Once a derivative is obtained, the next step is often to evaluate it at a specific point. This means substituting a designated value into the derivative to assess the rate of change at that point. In this context, `c` signifies a specific point where the derivative of the function \(f(x)\) is to be evaluated.For the function we differentiated, \(f'(x) = \frac{x^{2} - 6x + 4}{(x - 3)^2}\), evaluating the derivative at \(x = 1\) involves substituting \(1\) for \(x\) in this expression, resulting in:\[f^{\prime}(1) = \frac{1^{2} - 6 \times 1 + 4}{(1 - 3)^2}\]Simplifying the expression yields \(f'(1) = -\frac{1}{4}\).

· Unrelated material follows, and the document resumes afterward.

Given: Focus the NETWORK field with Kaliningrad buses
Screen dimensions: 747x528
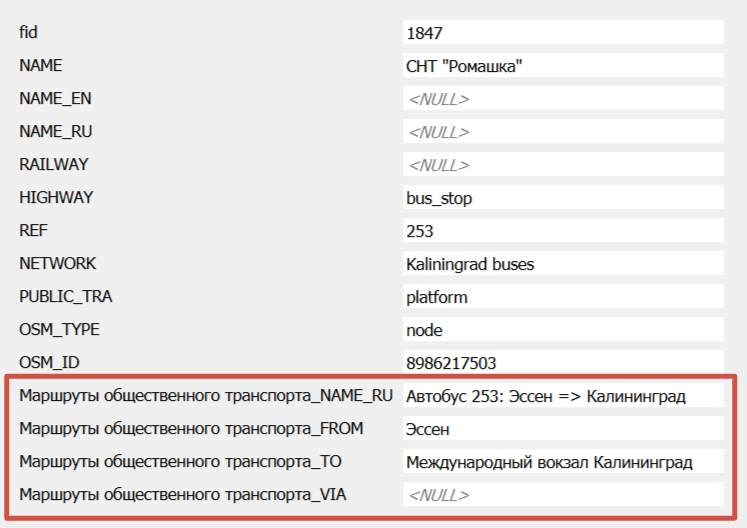Looking at the screenshot, I should [x=562, y=264].
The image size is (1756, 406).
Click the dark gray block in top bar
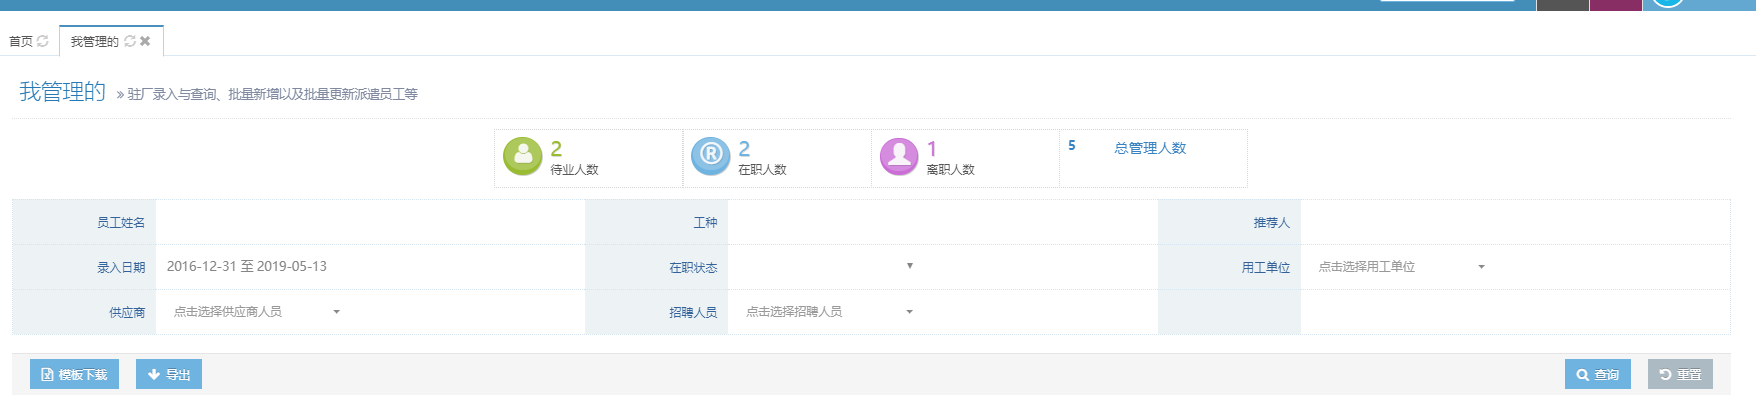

• This evaluation tells us how the changes in \(f(x)\) are behaving precisely at \(x = 1\).
• It gives a local perspective of the function's behavior, showing the slope of the tangent line to the curve at that point.

Evaluating derivatives at specific points is crucial for understanding real-world applications, as it provides specific insights into how things change at particular moments, assisting in decision-making and predictions.